• **ACTIONS TO TAKE**
A – Decide whether each statement agrees with the MLJ forum thread, answering yes or no and quoting the deciding words: (i) The poster says the MLJ version works fine with no exceptions; (ii) subtracting the yhat probabilities from 1 gives the poster proper classification; (iii) the reply says only one package provides a RandomForest model.
B – Reproduce word for word the stretch of the MLJ forum thread from "Thanks, Adam" through "of that name.".

• **TEXT PROVIDED**
================
Noobish question regarding yhat probabilities

Hi,
I’ve just started learning MLJ and I’m recreating a RandomForrect-based binary classification that I did in Python/Scikit. The MLJ version works fine, with one major exception.When I put new data through the trained model, all classification results (based on yhat probabilities) are reversed i.e. group 0 instead of 1 and 1 instead of 0. After subtracting yhat probabilities from 1, I get proper classification. Could someone please enlighten me how to interpret the yhat probabilities?

yhat = MLJ.predict(model_rf_final, x)
p = yhat[idx].prob_given_ref
# this gets proper classification
p_group0 = 1 - p[1]  
p_group1 = 1 - p[2]
# this gets reversed classification
p_group0 = p[1]  
p_group1 = p[2]

e.g. for case 1, which belongs to group 0:

julia> yhat[1]                                                                                                                                                                            
         UnivariateFinite{OrderedFactor{2}}     
     ┌                                        ┐ 
   0 ┤■■■■■■■■■ 0.21                            
   1 ┤■■■■■■■■■■■■■■■■■■■■■■■■■■■■■■■■■■ 0.79   
     └                                        ┘ 

Thanks, Adam

Thanks for reporting. Be helpful if you include a complete minimum working example. In particular, which RandomForest classifier are you using? I think 3 different packages provide a model of that name.
================
Word and element locating data:
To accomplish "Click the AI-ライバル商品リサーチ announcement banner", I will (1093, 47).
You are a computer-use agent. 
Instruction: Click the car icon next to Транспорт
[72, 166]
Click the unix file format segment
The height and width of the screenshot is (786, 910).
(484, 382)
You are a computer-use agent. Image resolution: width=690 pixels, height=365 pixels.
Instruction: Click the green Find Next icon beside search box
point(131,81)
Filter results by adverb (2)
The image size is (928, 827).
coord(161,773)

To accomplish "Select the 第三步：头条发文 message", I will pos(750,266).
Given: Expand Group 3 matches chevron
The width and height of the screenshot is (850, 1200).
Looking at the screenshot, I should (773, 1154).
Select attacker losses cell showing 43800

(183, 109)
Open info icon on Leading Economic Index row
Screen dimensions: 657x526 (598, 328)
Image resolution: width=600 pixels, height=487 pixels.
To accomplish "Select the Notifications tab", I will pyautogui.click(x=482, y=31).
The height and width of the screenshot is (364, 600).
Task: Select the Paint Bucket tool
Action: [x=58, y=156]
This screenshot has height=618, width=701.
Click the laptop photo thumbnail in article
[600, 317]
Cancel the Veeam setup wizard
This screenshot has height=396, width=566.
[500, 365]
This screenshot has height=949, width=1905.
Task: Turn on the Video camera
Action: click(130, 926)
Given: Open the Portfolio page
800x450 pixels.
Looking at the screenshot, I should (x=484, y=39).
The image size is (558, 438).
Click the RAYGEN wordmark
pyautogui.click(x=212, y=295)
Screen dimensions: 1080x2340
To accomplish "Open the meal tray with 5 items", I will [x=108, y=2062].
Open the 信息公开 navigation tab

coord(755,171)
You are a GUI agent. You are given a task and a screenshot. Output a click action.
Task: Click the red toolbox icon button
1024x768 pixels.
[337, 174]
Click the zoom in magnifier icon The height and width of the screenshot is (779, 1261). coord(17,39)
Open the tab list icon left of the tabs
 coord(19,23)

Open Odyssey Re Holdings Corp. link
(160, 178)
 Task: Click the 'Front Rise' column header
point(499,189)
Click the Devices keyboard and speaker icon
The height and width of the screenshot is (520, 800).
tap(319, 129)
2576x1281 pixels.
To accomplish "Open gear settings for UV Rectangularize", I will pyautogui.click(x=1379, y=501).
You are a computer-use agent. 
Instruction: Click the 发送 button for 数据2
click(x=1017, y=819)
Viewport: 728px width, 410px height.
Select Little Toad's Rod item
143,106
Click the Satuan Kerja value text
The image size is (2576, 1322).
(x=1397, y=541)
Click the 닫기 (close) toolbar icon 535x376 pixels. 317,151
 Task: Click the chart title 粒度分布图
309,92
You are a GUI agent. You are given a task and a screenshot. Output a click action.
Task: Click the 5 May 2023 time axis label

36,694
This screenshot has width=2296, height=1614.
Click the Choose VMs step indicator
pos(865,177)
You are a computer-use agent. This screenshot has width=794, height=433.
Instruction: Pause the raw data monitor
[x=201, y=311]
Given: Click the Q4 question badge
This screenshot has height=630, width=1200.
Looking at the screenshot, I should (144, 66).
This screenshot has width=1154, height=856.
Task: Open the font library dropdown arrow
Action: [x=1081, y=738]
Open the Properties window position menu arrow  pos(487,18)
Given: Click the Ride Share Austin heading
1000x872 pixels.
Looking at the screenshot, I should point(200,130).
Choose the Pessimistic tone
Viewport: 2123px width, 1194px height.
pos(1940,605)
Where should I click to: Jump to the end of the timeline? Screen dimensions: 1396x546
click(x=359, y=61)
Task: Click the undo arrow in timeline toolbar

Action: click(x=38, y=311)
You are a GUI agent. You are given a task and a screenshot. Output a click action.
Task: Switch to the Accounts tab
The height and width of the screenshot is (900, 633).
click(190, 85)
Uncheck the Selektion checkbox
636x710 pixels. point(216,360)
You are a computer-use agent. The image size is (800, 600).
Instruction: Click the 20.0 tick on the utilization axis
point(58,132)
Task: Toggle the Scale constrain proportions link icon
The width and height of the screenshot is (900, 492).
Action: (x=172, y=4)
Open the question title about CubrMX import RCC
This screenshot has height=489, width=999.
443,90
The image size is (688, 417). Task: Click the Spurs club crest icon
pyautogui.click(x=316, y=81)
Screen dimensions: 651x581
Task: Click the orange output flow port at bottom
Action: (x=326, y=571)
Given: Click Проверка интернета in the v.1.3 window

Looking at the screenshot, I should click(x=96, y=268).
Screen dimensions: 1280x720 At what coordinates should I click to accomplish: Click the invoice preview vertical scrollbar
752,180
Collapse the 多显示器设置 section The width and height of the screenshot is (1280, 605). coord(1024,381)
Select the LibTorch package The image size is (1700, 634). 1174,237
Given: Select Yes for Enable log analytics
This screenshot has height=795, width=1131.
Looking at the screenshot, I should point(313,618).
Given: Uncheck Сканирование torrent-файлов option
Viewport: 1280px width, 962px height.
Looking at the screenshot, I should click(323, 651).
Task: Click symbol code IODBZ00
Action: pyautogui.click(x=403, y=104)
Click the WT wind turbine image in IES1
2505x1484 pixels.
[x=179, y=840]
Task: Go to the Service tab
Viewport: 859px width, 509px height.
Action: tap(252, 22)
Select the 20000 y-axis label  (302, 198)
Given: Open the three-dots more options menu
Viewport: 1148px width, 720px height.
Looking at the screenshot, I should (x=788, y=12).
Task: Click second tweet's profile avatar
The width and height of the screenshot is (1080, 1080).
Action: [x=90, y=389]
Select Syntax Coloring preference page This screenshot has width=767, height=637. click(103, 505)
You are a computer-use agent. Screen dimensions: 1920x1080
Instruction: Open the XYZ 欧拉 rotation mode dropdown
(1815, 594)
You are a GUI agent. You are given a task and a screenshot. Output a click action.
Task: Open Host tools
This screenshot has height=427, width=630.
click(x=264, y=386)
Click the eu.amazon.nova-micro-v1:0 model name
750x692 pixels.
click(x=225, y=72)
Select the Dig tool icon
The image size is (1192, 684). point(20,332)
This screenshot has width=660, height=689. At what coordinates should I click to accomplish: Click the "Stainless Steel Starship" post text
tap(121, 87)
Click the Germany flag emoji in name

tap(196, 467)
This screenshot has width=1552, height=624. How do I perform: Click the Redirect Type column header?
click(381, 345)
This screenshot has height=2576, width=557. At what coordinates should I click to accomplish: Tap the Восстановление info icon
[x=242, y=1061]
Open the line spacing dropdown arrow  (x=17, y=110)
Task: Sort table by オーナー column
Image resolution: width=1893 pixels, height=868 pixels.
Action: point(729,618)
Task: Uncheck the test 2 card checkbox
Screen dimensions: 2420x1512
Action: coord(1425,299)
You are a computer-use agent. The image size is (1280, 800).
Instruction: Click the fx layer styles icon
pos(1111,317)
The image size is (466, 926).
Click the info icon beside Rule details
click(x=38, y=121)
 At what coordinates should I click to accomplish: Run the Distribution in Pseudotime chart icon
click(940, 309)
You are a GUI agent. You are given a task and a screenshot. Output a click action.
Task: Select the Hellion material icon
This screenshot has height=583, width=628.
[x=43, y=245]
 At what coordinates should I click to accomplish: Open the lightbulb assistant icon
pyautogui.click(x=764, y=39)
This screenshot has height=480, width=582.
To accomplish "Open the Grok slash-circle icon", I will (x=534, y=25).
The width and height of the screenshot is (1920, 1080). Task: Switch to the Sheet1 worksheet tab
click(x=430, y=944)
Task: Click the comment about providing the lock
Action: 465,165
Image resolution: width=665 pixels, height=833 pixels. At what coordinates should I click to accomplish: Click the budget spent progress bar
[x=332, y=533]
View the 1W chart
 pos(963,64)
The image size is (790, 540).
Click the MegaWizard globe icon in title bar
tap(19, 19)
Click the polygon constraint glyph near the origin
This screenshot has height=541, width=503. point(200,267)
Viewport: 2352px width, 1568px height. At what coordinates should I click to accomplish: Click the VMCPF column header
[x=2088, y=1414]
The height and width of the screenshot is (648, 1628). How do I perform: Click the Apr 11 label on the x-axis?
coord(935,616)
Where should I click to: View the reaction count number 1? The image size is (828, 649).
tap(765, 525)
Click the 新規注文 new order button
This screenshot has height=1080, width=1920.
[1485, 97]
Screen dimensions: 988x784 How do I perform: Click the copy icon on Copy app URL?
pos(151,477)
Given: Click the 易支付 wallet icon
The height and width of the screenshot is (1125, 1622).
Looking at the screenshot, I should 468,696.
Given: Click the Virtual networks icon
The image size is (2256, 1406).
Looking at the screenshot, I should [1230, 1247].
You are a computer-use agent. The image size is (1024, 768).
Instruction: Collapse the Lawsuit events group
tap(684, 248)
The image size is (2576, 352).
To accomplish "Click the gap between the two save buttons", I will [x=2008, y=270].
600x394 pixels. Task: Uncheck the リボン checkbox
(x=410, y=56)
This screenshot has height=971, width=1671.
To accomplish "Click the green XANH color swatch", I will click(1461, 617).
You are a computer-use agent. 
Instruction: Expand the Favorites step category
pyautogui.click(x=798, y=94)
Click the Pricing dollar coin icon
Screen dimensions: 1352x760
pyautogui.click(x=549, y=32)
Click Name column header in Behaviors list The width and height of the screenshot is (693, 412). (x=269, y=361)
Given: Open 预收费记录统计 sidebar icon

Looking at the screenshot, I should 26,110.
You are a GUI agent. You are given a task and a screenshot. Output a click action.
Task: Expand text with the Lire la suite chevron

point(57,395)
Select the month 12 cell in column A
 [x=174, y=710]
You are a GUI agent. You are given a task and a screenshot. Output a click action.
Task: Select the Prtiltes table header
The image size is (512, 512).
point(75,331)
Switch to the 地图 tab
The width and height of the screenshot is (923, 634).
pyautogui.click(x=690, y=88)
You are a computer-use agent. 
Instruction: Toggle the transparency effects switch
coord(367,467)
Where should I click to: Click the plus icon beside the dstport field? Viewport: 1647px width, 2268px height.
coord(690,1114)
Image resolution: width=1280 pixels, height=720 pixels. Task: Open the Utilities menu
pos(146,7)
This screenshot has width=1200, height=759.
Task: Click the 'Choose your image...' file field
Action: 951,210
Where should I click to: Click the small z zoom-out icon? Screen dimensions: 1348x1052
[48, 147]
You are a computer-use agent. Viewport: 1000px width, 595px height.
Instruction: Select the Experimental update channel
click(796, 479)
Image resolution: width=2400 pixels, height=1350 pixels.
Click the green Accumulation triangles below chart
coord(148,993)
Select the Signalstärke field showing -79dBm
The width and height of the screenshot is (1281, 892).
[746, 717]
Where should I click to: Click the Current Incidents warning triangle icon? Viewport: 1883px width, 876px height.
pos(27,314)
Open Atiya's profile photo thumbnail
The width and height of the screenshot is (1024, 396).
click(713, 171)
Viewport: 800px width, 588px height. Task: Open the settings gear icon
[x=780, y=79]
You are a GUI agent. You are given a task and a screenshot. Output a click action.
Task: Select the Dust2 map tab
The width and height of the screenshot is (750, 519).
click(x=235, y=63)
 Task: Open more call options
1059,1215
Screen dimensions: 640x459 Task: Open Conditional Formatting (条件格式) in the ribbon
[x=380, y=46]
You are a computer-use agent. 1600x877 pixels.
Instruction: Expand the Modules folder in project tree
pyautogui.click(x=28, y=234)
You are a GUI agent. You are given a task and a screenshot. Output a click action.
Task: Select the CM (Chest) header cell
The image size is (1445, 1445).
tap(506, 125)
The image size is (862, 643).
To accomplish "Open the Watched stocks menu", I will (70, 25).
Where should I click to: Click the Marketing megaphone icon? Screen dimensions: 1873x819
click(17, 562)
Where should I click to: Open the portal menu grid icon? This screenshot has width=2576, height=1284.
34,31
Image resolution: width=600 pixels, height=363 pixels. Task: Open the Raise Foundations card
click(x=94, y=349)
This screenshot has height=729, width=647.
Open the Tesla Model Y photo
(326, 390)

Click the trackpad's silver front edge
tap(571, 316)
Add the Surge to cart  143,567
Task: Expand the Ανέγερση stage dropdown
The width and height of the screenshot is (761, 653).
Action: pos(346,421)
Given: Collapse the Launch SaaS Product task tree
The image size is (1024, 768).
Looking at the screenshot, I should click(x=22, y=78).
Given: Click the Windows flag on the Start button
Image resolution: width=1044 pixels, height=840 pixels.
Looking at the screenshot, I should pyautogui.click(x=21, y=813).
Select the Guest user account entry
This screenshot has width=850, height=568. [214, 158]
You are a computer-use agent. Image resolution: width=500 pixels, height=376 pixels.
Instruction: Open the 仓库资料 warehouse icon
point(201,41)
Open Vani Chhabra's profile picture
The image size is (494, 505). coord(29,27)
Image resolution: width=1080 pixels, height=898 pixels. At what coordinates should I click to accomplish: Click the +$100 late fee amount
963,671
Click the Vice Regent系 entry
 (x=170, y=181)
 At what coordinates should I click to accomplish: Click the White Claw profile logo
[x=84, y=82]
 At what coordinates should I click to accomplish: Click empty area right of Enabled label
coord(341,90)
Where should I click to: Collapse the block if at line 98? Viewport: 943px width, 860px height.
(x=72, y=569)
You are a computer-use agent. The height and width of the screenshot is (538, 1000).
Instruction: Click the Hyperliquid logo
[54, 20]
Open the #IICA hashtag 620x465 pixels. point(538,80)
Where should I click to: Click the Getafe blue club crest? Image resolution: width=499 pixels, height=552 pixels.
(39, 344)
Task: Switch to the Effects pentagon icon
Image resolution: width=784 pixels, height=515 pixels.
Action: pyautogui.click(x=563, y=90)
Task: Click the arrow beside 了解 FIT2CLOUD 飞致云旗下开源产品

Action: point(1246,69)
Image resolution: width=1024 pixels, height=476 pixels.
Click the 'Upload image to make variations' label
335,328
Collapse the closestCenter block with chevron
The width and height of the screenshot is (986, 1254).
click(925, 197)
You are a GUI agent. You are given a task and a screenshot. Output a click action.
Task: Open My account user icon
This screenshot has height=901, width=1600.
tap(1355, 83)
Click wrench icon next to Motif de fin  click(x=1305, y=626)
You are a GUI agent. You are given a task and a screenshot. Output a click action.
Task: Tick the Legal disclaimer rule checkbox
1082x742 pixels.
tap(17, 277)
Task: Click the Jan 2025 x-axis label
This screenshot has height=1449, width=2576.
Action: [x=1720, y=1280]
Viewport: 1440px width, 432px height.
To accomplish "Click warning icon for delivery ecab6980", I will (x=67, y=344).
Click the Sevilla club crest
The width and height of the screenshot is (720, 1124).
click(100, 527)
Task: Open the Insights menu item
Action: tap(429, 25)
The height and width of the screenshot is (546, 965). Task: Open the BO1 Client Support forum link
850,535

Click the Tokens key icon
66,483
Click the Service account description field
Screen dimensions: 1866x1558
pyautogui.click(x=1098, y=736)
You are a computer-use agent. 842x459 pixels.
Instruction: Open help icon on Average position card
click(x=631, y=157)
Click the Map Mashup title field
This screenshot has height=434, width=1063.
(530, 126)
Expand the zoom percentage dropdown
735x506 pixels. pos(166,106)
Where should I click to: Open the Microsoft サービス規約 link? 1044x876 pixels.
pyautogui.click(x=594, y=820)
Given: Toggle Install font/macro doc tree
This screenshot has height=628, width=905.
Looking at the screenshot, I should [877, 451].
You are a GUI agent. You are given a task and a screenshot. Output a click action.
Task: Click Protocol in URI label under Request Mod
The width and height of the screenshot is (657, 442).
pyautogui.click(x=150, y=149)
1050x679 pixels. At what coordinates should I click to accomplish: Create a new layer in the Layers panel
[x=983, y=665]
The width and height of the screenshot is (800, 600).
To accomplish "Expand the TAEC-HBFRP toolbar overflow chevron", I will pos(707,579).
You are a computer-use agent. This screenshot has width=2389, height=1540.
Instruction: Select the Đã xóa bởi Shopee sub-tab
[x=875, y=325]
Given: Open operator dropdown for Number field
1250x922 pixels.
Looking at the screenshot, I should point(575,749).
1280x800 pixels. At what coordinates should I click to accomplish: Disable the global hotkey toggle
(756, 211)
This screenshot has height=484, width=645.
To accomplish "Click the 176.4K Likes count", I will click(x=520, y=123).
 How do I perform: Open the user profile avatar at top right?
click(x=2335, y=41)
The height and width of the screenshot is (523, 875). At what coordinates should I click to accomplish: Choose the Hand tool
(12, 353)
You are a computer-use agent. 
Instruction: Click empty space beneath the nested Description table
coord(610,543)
================
• **RESPONSES TO THE EXERCISE**
A –
(i) No: "The MLJ version works fine, with one major exception."
(ii) Yes: "After subtracting yhat probabilities from 1, I get proper classification."
(iii) No: "I think 3 different packages provide a model of that name."

B –
Thanks, Adam

Thanks for reporting. Be helpful if you include a complete minimum working example. In particular, which RandomForest classifier are you using? I think 3 different packages provide a model of that name.